Scientific classification
- Kingdom: Plantae
- Clade: Tracheophytes
- Clade: Angiosperms
- Clade: Eudicots
- Clade: Rosids
- Order: Rosales
- Family: Rosaceae
- Genus: Spiraea
- Species: S. virginiana
- Binomial name: Spiraea virginiana Britt.

= Spiraea virginiana =

- Genus: Spiraea
- Species: virginiana
- Authority: Britt.
- Conservation status: G2

Species of flowering plant

Spiraea virginiana is a rare species of flowering plant in the rose family (Rosaceae) known by the common names Virginia meadowsweet and Virginia spiraea. It is native to the southern Appalachian Mountains, where it has a distribution scattered across nine states. However, most populations are very small and poor in quality. It is threatened by disturbances in the hydrology of its habitat, introduced species of plants, and other threats. It is a federally listed threatened species of the United States.

This plant is a shrub growing one to three meters (3–10 feet) tall. It is clonal, with several cloned individuals growing in clumps. The leaves are variable in shape and size and may have smooth or toothed edges. The inflorescence is a dense corymb of many cream-white flowers, each flower about 0.6 centimeters wide. The fruit is a follicle. Flowering occurs in June and July. Though the plant produces many flowers, it rarely reproduces sexually and rarely produces seeds. Instead, it reproduces vegetatively by cloning, producing many new sprouts which grow into shrubs. There are fewer than 30 genotypes in total, meaning there are fewer than 30 individual sets of genes; all the other plants are clones of one of the 30 types.

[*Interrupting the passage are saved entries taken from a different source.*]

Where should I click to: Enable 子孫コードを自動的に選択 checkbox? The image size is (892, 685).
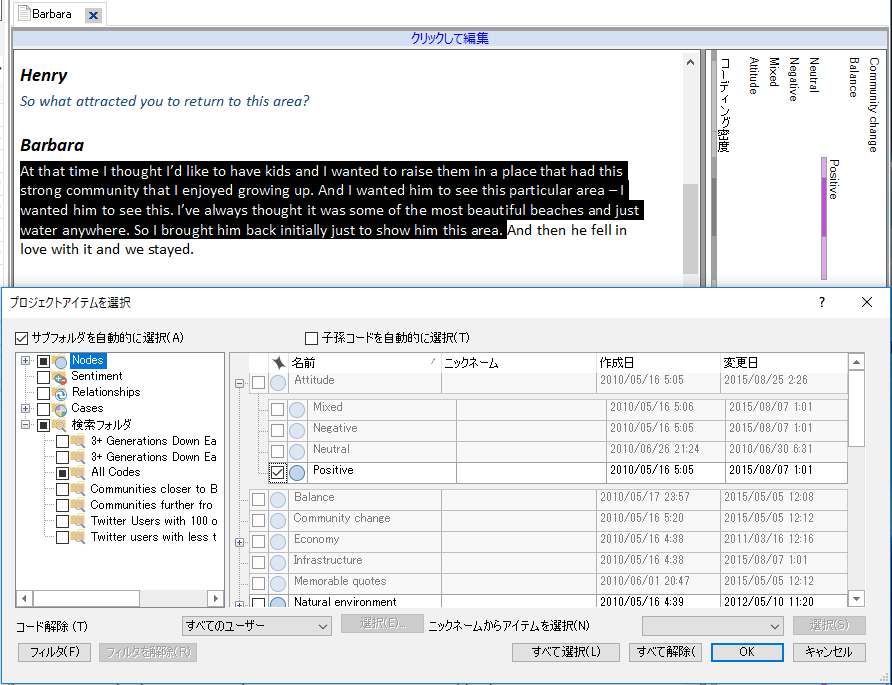[x=311, y=338]
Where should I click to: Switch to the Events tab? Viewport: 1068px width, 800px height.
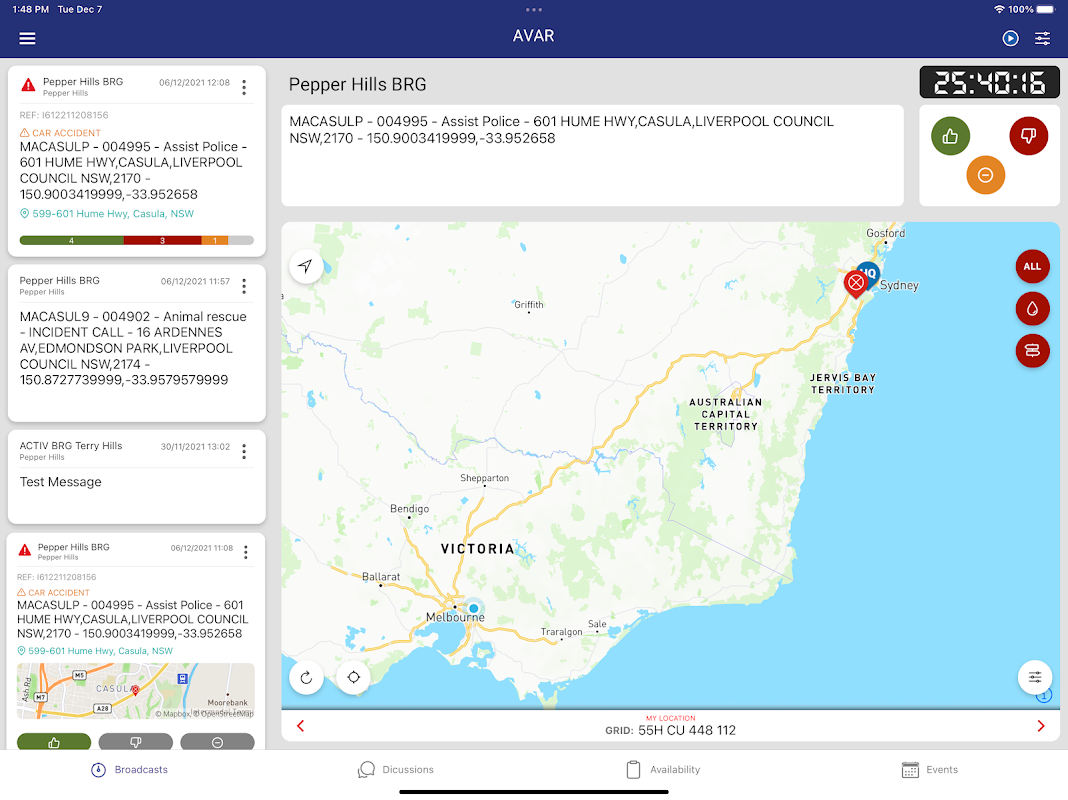click(929, 770)
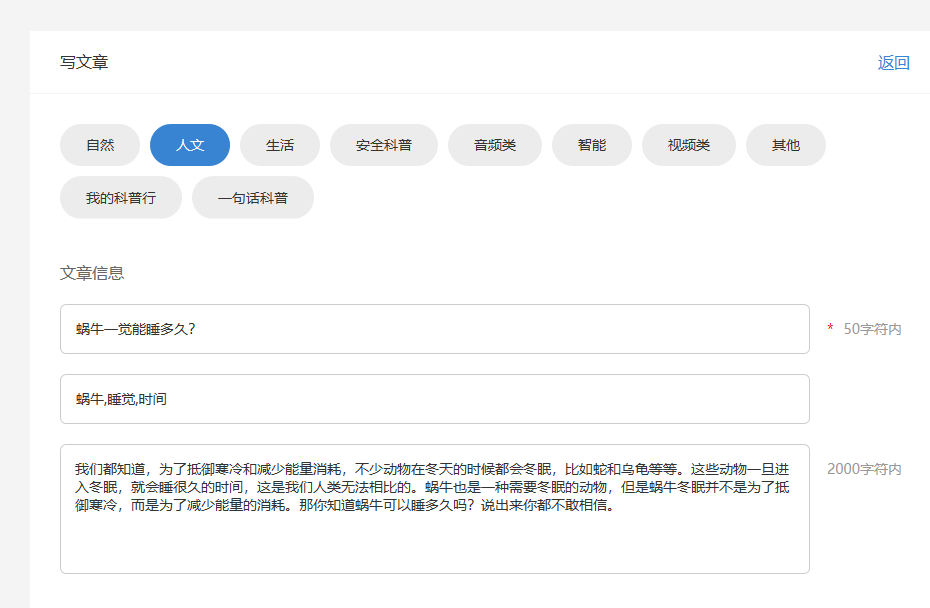Screen dimensions: 930x608
Task: Pick the 安全科普 category
Action: 384,145
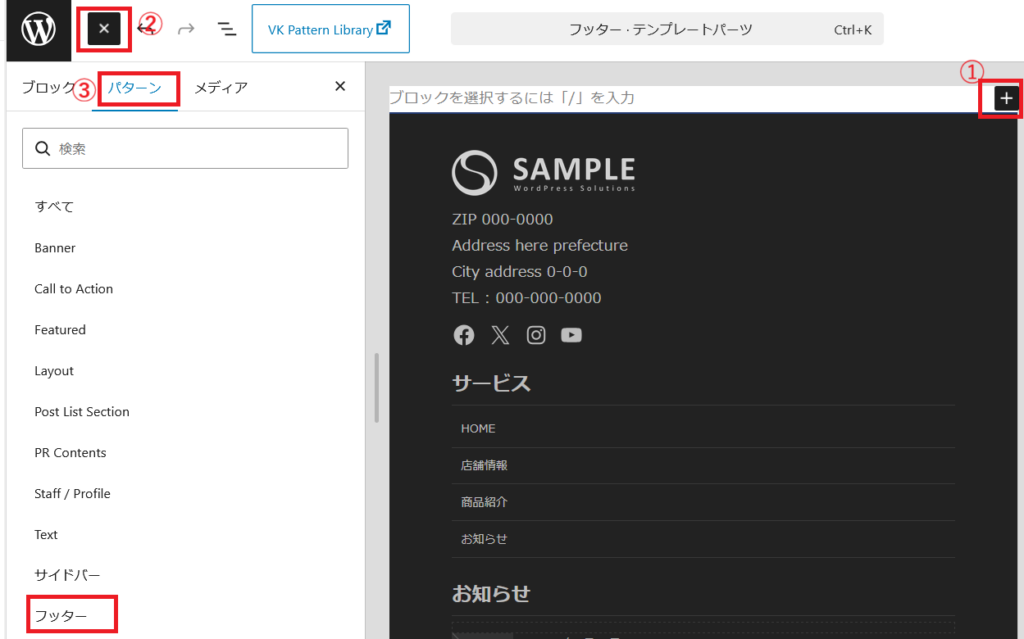Viewport: 1024px width, 639px height.
Task: Toggle the block inserter close button
Action: click(x=104, y=29)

This plant is a rare member of the flora in the southern Appalachians. It grows in riparian habitat, such as floodplains and riverbanks. When it was determined to be a threatened species in 1990 there were 24 known occurrences in six states. It could be found at two creeks in Georgia, the New River, Little Tennessee River, Nolichucky River, and South Toe River in North Carolina, the Clear Fork and other rivers in Tennessee, the Russell Fork, Pound River, New River, and Guest River in Virginia, the Bluestone River, Buckhannon River, Gauley River, and Meadow River in West Virginia, Rockcastle River and other creeks in Kentucky, and other rivers. Besides these populations there are occasional occurrences along rivers and creeks. It is also known from Alabama and Ohio. It is thought to have been extirpated from the state of Pennsylvania, due to the changes to the Youghiogheny River (the "Yough") caused by damming.

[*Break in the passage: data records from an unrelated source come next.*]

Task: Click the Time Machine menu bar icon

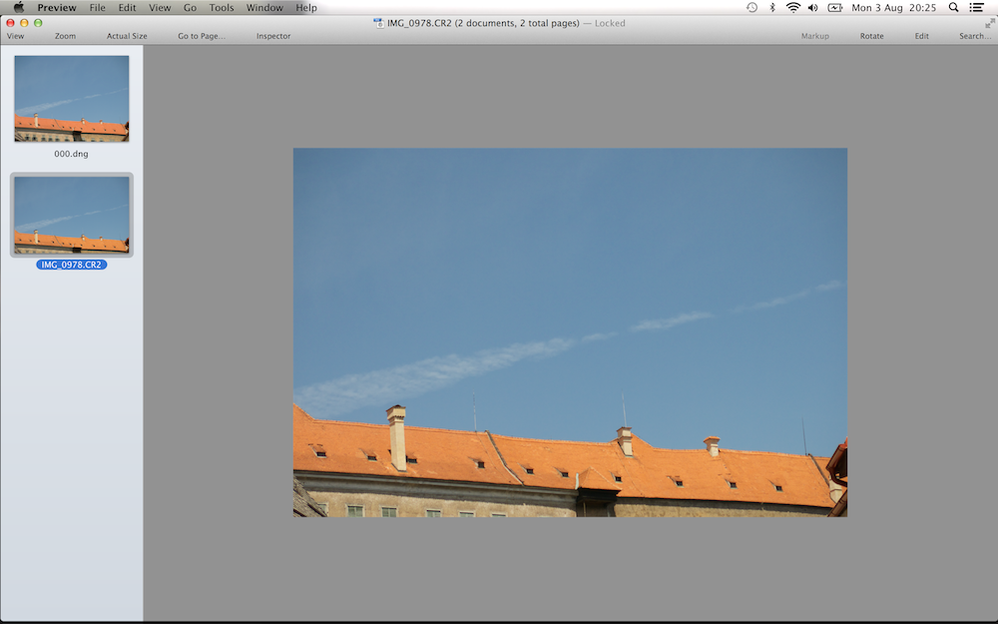Action: point(751,7)
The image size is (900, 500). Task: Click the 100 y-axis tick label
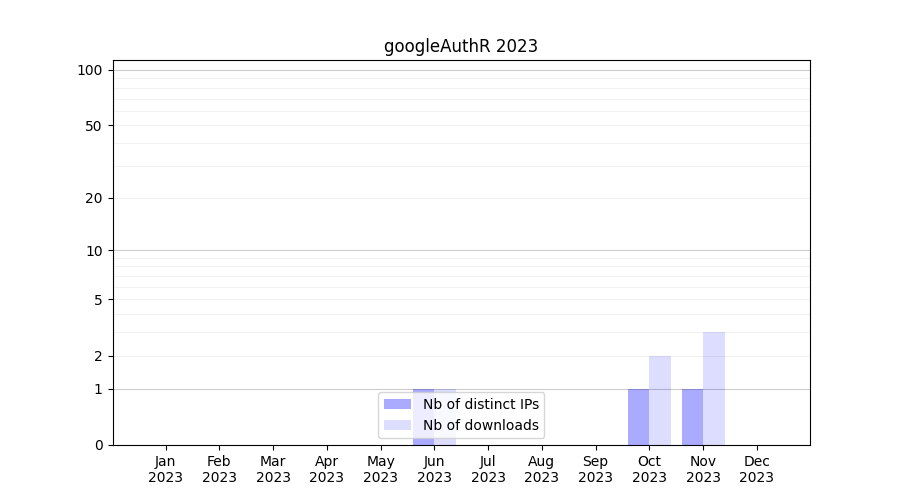pyautogui.click(x=90, y=70)
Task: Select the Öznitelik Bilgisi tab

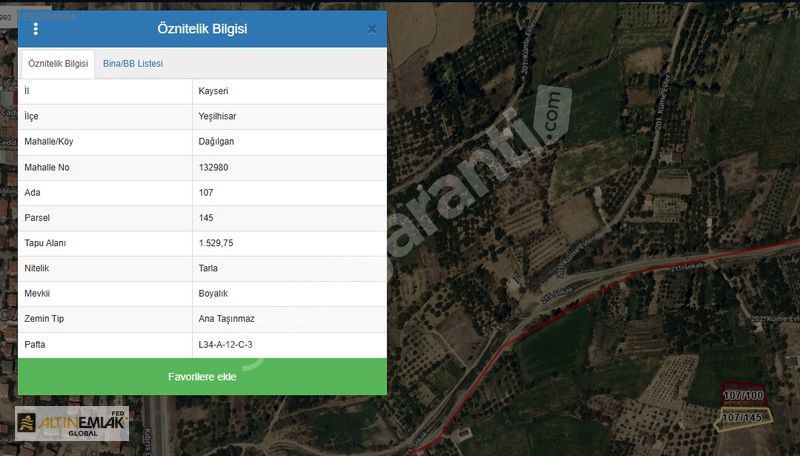Action: pyautogui.click(x=58, y=64)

This shrub grows in cracks in rocks alongside flowing water. It has a fibrous mass of roots and lateral rhizomes that anchor it, and even if most of the plant is ripped away during flooding, it easily resprouts from remnants of the rhizomes. It is often found growing in sandstone bedrock, gravel bars, nooks between boulders, and in riverborne deposits of debris, rubble, and silt. It is adapted to periodic flooding, scouring, erosion, and deposition of litter. Other plants in the habitat may include hazel alder (Alnus serrulata), silky dogwood (Cornus amomum), jewelweed (Impatiens capensis), creepers (Parthenocissus), ninebark (Physocarpus opulifolius), sycamore species (Platanus), blackberries (Rubus), willow species (Salix), American elderberry (Sambucus canadensis), soapworts (Saponaria), greenbrier species (Smilax), goldenrod species (Solidago), and poison ivy (Toxicodendron radicans).

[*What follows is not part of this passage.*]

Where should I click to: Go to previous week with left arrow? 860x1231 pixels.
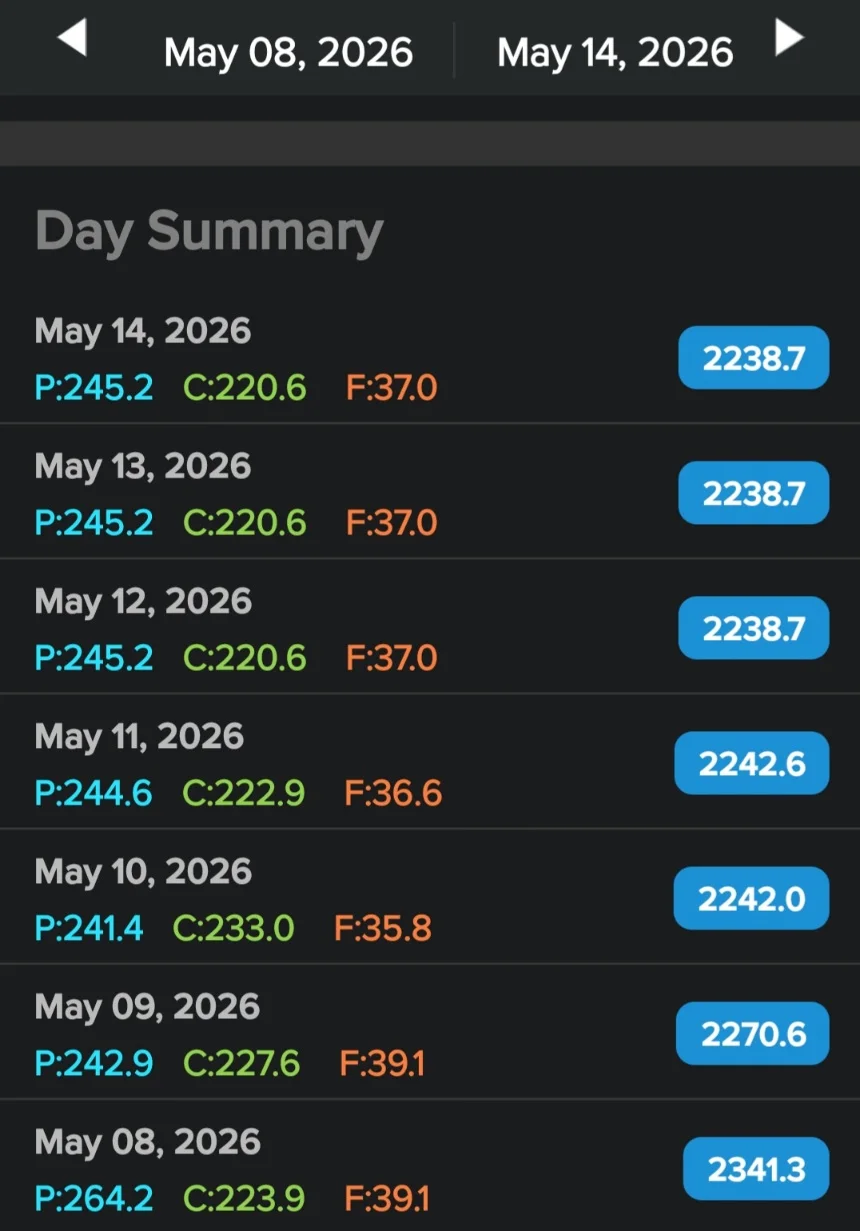pyautogui.click(x=72, y=39)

The plant is threatened by its small numbers, alterations in the hydrology of its riparian habitat, and habitat fragmentation. Populations are isolated from one another, reducing the frequency of its rare sexual reproduction even further. Populations are small; though the plant is adapted to a regime of flooding, unusually large floods have the potential to wipe out small populations. The invasion of introduced plant species, including the shrub's relative, Spiraea japonica (Japanese spiraea), may be a threat because of competition.